Given task
Pull out every line of the listing that contains the string "height". Case counts.

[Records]
▶

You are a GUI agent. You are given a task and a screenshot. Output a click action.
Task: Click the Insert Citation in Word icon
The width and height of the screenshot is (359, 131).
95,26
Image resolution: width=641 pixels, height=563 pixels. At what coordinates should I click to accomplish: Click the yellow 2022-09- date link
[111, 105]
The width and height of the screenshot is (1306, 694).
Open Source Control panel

◀

Final answer
The width and height of the screenshot is (359, 131).
Image resolution: width=641 pixels, height=563 pixels. At what coordinates should I click to accomplish: Click the yellow 2022-09- date link
The width and height of the screenshot is (1306, 694).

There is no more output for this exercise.